■ TASK DIRECTIONS ■
Although the entries contain pictures, the copy should hold only their exact text.

****

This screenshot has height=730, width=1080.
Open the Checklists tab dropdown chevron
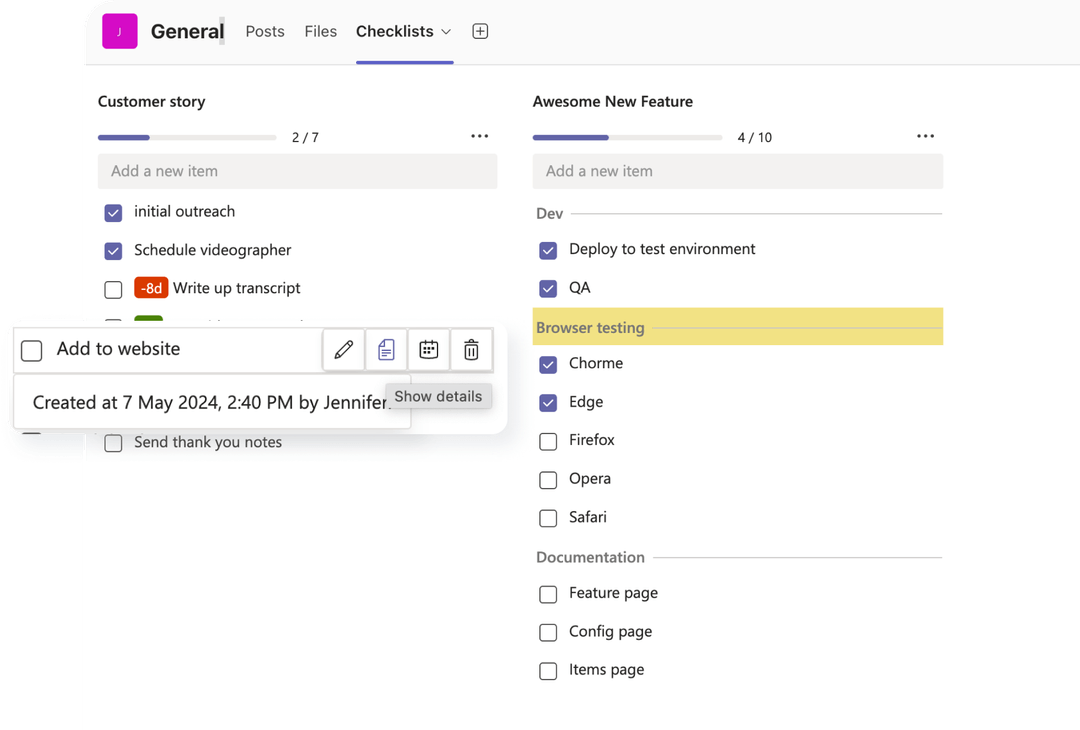(447, 31)
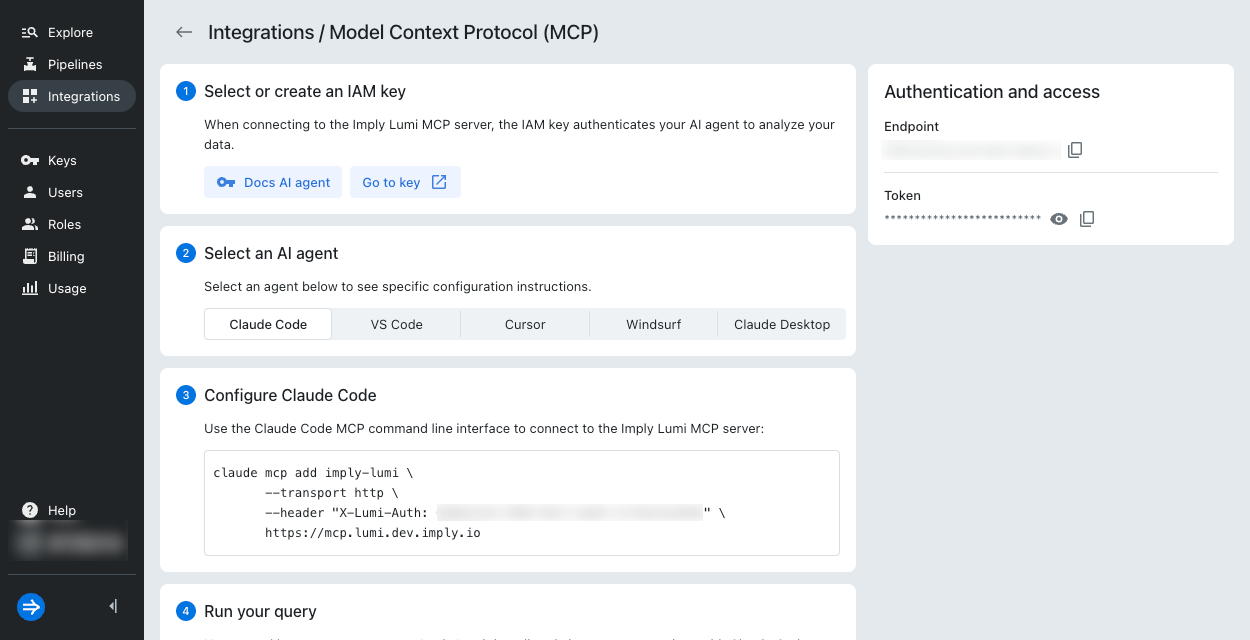
Task: View the Usage page
Action: (67, 288)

****

■ RESULT FOR THIS TASK ■
This screenshot has height=730, width=1080.
Open the Checklists tab dropdown chevron
(447, 31)
Task: View the Usage page
Action: (67, 288)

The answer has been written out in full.